● Problem to solve
Write out every one of the entries below, reproducing each line without changing a single character.

● Supplied data
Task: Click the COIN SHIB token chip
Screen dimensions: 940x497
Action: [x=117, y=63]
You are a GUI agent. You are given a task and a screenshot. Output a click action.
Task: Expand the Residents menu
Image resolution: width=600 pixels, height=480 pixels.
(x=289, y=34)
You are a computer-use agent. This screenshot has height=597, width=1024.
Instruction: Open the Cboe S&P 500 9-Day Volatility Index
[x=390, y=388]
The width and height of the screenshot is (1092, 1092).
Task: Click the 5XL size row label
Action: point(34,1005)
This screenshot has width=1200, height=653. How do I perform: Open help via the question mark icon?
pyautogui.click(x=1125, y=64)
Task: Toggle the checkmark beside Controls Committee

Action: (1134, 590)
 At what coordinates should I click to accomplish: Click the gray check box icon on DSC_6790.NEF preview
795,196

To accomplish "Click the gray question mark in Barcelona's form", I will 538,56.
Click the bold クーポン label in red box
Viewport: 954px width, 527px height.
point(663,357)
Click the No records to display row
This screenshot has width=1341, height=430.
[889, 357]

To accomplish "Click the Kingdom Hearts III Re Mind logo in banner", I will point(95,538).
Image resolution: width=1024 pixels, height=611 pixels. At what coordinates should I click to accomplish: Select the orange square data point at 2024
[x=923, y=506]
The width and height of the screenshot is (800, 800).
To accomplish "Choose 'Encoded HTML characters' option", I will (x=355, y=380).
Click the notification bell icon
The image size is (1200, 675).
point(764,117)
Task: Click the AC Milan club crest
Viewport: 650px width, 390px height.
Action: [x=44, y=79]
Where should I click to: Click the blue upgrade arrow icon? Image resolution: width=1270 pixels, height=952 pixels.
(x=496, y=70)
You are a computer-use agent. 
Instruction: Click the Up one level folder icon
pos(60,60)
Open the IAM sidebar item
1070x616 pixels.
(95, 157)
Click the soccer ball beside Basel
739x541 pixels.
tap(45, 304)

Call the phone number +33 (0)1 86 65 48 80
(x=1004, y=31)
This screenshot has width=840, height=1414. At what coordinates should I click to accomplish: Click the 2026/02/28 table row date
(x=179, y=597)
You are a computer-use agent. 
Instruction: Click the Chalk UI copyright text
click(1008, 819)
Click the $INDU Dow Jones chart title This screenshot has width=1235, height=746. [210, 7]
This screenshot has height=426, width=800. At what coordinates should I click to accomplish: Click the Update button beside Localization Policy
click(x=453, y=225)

● Answer to the problem
Task: Click the COIN SHIB token chip
Screen dimensions: 940x497
Action: [x=117, y=63]
You are a GUI agent. You are given a task and a screenshot. Output a click action.
Task: Expand the Residents menu
Image resolution: width=600 pixels, height=480 pixels.
(x=289, y=34)
You are a computer-use agent. This screenshot has height=597, width=1024.
Instruction: Open the Cboe S&P 500 9-Day Volatility Index
[x=390, y=388]
The width and height of the screenshot is (1092, 1092).
Task: Click the 5XL size row label
Action: point(34,1005)
This screenshot has width=1200, height=653. How do I perform: Open help via the question mark icon?
pyautogui.click(x=1125, y=64)
Task: Toggle the checkmark beside Controls Committee

Action: (1134, 590)
 At what coordinates should I click to accomplish: Click the gray check box icon on DSC_6790.NEF preview
795,196

To accomplish "Click the gray question mark in Barcelona's form", I will 538,56.
Click the bold クーポン label in red box
Viewport: 954px width, 527px height.
point(663,357)
Click the No records to display row
This screenshot has width=1341, height=430.
[889, 357]

To accomplish "Click the Kingdom Hearts III Re Mind logo in banner", I will point(95,538).
Image resolution: width=1024 pixels, height=611 pixels. At what coordinates should I click to accomplish: Select the orange square data point at 2024
[x=923, y=506]
The width and height of the screenshot is (800, 800).
To accomplish "Choose 'Encoded HTML characters' option", I will (x=355, y=380).
Click the notification bell icon
The image size is (1200, 675).
point(764,117)
Task: Click the AC Milan club crest
Viewport: 650px width, 390px height.
Action: [x=44, y=79]
Where should I click to: Click the blue upgrade arrow icon? Image resolution: width=1270 pixels, height=952 pixels.
(x=496, y=70)
You are a computer-use agent. 
Instruction: Click the Up one level folder icon
pos(60,60)
Open the IAM sidebar item
1070x616 pixels.
(95, 157)
Click the soccer ball beside Basel
739x541 pixels.
tap(45, 304)

Call the phone number +33 (0)1 86 65 48 80
(x=1004, y=31)
This screenshot has width=840, height=1414. At what coordinates should I click to accomplish: Click the 2026/02/28 table row date
(x=179, y=597)
You are a computer-use agent. 
Instruction: Click the Chalk UI copyright text
click(1008, 819)
Click the $INDU Dow Jones chart title This screenshot has width=1235, height=746. [210, 7]
This screenshot has height=426, width=800. At what coordinates should I click to accomplish: Click the Update button beside Localization Policy
click(x=453, y=225)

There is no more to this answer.